The shock of the shooting in Scarborough the other day is reverberating throughout Toronto. People are angry. Their leaders are the losers. Everyone pontificates and nobody has any answers.
Do the kids with guns have to kill as many people as are killed in Chicago to convince the mayor there is a problem? Only a fool plays the numbers game. In a perfect world, one death is wrong. Mayor Ford has his priorities. He was elected to halt the ‘gravy train.’ When he found out there was no gravy train, he could have had the decency to resign. He remains a lame duck politician, mouthing platitudes.
Toronto still has not fired Bill Blair.

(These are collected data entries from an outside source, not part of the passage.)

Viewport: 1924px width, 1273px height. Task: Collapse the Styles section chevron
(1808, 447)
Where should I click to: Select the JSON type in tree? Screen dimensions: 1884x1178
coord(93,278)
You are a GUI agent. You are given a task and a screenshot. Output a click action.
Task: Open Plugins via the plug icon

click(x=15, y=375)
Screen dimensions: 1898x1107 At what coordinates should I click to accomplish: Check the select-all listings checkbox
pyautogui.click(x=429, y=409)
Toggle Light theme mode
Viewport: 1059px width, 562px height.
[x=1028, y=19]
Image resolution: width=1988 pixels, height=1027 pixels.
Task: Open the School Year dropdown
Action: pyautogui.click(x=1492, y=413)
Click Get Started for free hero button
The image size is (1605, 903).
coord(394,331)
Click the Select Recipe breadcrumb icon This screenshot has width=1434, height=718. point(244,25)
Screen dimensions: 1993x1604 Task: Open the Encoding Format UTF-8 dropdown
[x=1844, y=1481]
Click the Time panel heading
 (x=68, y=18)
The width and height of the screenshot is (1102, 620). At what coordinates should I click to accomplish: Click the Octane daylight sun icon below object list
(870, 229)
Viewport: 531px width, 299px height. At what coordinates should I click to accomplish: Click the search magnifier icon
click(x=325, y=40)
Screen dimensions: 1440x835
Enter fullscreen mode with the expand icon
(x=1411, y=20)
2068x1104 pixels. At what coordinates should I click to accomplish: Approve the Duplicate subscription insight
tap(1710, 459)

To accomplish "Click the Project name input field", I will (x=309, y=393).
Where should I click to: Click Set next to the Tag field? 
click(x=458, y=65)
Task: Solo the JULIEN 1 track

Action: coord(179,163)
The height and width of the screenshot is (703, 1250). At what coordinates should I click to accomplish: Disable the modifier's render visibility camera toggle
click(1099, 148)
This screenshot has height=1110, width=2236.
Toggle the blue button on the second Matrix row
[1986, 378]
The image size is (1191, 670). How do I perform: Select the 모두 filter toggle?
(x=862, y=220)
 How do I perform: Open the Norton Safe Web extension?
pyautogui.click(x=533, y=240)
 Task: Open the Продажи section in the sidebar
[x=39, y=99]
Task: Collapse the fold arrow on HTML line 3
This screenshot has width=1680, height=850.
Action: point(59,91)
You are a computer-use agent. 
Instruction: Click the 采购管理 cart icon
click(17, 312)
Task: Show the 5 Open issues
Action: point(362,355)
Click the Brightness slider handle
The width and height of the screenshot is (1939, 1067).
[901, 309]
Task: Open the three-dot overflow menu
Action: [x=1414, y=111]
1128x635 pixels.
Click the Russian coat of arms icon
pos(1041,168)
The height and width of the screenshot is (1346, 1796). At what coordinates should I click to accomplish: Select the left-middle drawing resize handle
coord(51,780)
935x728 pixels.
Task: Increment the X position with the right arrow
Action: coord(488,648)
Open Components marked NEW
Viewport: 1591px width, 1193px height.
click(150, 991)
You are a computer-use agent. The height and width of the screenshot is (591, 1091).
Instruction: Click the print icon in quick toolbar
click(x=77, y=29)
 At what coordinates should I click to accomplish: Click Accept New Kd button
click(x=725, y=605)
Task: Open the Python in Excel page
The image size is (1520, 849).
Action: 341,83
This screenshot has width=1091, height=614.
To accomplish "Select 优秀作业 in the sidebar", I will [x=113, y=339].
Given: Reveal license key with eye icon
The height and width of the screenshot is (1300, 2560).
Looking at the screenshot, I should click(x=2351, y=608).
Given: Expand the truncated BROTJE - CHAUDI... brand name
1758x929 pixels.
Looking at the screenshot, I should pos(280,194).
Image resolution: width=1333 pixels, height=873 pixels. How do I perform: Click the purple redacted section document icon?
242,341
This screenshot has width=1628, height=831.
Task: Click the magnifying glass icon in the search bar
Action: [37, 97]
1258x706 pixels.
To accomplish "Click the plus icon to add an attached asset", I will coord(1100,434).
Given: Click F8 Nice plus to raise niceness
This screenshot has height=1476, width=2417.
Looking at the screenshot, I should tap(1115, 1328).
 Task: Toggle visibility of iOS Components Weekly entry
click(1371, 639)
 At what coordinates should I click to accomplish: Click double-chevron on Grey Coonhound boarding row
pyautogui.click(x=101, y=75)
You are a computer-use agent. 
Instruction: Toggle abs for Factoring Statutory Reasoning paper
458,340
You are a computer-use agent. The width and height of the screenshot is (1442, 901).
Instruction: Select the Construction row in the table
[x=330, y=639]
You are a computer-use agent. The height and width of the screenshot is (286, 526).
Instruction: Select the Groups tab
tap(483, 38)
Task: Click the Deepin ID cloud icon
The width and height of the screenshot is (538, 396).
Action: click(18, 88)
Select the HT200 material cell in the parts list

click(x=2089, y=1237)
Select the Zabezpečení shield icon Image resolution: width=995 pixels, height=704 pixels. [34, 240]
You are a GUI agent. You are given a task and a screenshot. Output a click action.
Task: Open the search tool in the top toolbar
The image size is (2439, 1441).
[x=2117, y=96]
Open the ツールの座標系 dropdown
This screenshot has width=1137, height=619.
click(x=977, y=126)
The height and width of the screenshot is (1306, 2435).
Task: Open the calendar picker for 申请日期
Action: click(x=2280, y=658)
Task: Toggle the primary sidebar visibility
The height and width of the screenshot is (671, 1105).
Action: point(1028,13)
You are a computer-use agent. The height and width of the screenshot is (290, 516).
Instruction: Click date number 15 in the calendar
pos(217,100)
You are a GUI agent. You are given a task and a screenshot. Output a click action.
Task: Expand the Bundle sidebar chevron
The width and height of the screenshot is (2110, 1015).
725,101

The Toronto police chief disgraced the city two years ago at the G20 and has been posturing ever since. He beat the politicians to the news media gathering on the Scarborough shooting scene. In full regalia, he promised action, retribution and raised public fears of gang retaliation. The Toronto news media faithfully reported his words.
One problem is that these wannabe Toronto hoods seem to be consistently lousy shots. It keeps the death toll low but it is hell on bystanders. It is never open season on the innocents and it turns the entire community against the malefactors. If there were a properly organized organized-crime element in Toronto, you would think they would have a few surreptitious pistol ranges where the future fodder for gun wars could learn something about gun safety and marksmanship.
But our first priority must be the innocents. It offers opportunities. It opens up entire new lines of clothing for children. Can you just imagine the cute little play suit with Kevlar lining that the child can wear when going with mummy to the Eaton Centre? Or the steel helmet worn rakishly when having the tyke’s face painted at a local barbeque.
Toronto is a big city. It offers freedom and opportunity to people of all races, religions, cultures and interests. It is a city that can do better than a Rob Ford for mayor. It is a city that does not need a posturing mouthpiece for a police chief. It is a city that needs to care about opportunities for the individual in our society. Making that happen is critical to the city’s future.